Под чужим небом - Стенькин Василий Степанович - Страница 28
- Предыдущая
- 28/45
- Следующая
— Можно было повременить, ваше превосходительство. Год-два.
— И чего бы дождались?
— В тридцать третьем случилась засуха по всей России, вводились карточки на хлеб. Большое недовольство было в народе. Гудела не только деревня, но и город.
— Кто же мог предвидеть это? Была пора, так не было ума, а пора ушла, кума с умом пришла... Так что ли, капитан?
— Я предупреждал, — повторил Таров и облегченно вздохнул: он понял, что генерал не подозревает и не укоряет его.
— Ладно, давай употребим по рюмке смирновской, чтобы на душе не свербило.
— Сто лет не пил такую. Откройте секрет, ваше превосходительство, где продают?
— Были бы деньги — здесь можно все достать, хоть черта с рогами.
— Однако, и шорта можно хушать, был бы жирным, — произнес Таров с бурятским акцентом слова старого анекдота.
Семенов хохотал до слез.
— Давно не слышал родного наречия. Аж под ложечкой защекотало, — сказал он, утирая платком глаза и губы.
После чая вышли в сад и уселись в тростниковые шезлонги, под высоким кустом сакуры[9].
На вскопанной земле между деревьями хлопотал скворец.
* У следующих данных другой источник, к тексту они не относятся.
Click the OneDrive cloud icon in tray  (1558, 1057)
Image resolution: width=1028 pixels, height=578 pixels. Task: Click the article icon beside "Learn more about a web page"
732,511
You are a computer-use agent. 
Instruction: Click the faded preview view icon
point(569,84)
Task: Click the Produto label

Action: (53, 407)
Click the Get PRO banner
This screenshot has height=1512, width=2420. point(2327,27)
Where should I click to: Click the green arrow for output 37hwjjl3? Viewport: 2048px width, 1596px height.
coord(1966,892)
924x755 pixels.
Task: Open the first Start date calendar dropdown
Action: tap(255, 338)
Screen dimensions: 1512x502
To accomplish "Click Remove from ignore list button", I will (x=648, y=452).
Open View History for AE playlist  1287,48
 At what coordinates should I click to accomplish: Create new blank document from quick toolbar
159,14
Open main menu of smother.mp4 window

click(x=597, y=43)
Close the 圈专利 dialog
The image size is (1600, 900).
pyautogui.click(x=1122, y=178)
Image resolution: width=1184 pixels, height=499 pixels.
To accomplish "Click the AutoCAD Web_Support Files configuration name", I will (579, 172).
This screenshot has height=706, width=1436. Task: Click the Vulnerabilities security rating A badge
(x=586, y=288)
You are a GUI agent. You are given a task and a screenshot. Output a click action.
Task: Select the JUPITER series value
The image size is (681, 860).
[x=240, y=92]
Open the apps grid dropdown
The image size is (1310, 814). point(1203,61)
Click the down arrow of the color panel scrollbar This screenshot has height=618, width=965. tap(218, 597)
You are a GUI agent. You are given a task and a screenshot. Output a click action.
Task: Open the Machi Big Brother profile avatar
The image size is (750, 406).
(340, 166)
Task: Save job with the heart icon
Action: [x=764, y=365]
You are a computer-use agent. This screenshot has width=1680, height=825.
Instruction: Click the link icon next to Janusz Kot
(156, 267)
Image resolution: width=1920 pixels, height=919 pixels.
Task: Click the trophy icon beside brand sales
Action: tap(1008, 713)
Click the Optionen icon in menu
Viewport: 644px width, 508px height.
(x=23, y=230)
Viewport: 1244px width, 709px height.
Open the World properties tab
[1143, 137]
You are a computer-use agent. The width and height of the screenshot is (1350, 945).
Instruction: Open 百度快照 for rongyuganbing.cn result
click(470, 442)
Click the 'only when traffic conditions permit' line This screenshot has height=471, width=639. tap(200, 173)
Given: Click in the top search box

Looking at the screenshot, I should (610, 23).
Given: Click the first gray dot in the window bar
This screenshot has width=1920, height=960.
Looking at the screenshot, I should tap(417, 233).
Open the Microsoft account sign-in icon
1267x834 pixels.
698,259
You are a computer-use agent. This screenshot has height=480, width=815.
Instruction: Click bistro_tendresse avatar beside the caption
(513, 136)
Он часто поднимал голову и опасливо поглядывал на людей.
— Как сейчас относятся в России к тем, кто служил в белой армии? — спросил генерал. Он плюнул на сигарету и швырнул ее в траву. Скворец вспорхнул.
— Как вам сказать? Пожалуй, отношение становится более терпимым. Я встречал офицеров, которые занимают солидные должности в советских учреждениях. В печати же по-прежнему клеймят и почем зря костерят Врангеля, Юденича, Деникина, Колчака и Семенова, конечно.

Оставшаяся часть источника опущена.